Purpose: Blood-retinal barrier (BRB) breakdown and retinal edema are major complications of autoimmune uveitis and could be related to deregulation of aquaporin (AQP) expression. We have therefore evaluated the expression of AQP1 and AQP4 on BRB cells during experimental autoimmune uveitis (EAU) in mice.
Methods: C57Bl6 mice were immunized with interphotoreceptor retinoid-binding protein (IRBP) peptide 1-16. The disease was graded clinically, and double immunolabeling using glial fibrillary acidic protein (GFAP; a marker of disease activity) and AQP1 or AQP4 antibodies was performed at day 28. AQP1 expression was also investigated in mouse retinal pigment epithelium (RPE) cells (B6-RPE07 cell line) by reverse transcriptase PCR and western blot under basal and tumor necrosis factor alpha (TNF-alpha)-stimulated conditions.

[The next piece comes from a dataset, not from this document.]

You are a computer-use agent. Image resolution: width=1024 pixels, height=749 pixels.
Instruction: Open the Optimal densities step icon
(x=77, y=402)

Results: In both normal and EAU retina, AQP1 and AQP4 expression were restricted to the photoreceptor layer and to the Müller cells, respectively. Retinal endothelial cells never expressed AQP1. In vasculitis and intraretinal inflammatory infiltrates, decreased AQP1 expression was observed due to the loss of photoreceptors and the characteristic radial labeling of AQP4 was lost. On the other hand, no AQP4 expression was detected in RPE cells. AQP1 was strongly expressed by choroidal endothelial cells, rendering difficult the evaluation of AQP1 expression by RPE cells in vivo. No major differences were found between EAU and controls at this level. Interestingly, B6-RPE07 cells expressed AQP1 in vitro, and TNF-alpha downregulated AQP1 protein expression in those cells.
Conclusions: Changes in retinal expression of AQP1 and AQP4 during EAU were primarily due to inflammatory lesions, contrasting with major modulation of AQP expression in BRB detected in other models of BRB breakdown. However, our data showed that TNF-alpha treatment strongly modulates AQP1 expression in B6-RPE07 cells in vitro.